> [Page excerpt]

>> START

"It's So Easy!" is a rock-and-roll song written by Buddy Holly and Norman Petty. It was originally released as a single in 1958 by the Crickets but failed to chart. It was the final release by the Crickets when Holly was still in the band.

A cover version recorded by Linda Ronstadt was released on September 20, 1977 and was a Top Five hit on the Billboard Hot 100.

The Crickets version

Background
The song was recorded by Holly and the Crickets from June to August 1958 at Norman Petty's studio in Clovis, New Mexico.

Holly lip-synched to recordings of "It's So Easy!" and his song "Heartbeat" on the television program American Bandstand on October 28, 1958.

The Crickets recorded "It's So Easy!" for Brunswick Records, which released it as a 45-rpm single in 1958. It did not chart. The B-side was "Lonesome Tears".  Tommy Allsup played the lead guitar parts on both recordings.

Linda Ronstadt version

Background
Linda Ronstadt recorded "It's So Easy" in 1977 for her album Simple Dreams, produced by Peter Asher. Her recording was released as a single by Asylum Records in the autumn of that year. It  hit the Billboard Top Five simultaneously with her recording of "Blue Bayou". It also reached No. 9 in Canada and No. 11 in the United Kingdom. Ronstadt's version was used in the 2005 film Brokeback Mountain.

>> END

> [Recorded data]
>> START

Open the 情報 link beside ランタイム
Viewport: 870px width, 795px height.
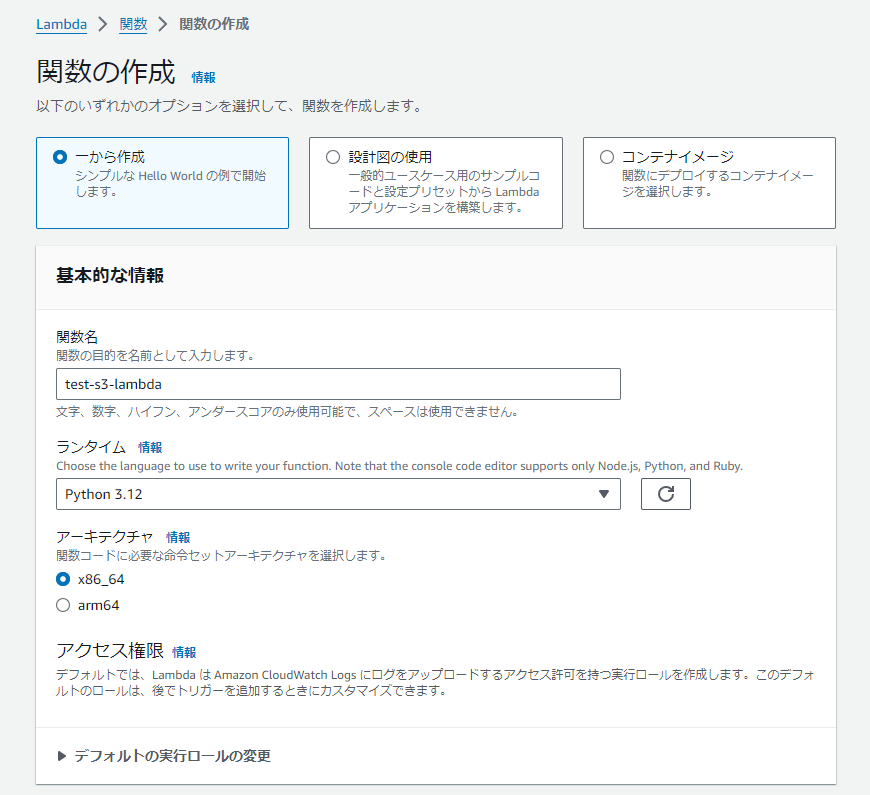click(150, 447)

>> END

> [Written exercise]
Rewrite the song article from "Linda Ronstadt version" to "film Brokeback Mountain.", changing "autumn" to "fall".

> [Result below]
Linda Ronstadt version

Background
Linda Ronstadt recorded "It's So Easy" in 1977 for her album Simple Dreams, produced by Peter Asher. Her recording was released as a single by Asylum Records in the fall of that year. It  hit the Billboard Top Five simultaneously with her recording of "Blue Bayou". It also reached No. 9 in Canada and No. 11 in the United Kingdom. Ronstadt's version was used in the 2005 film Brokeback Mountain.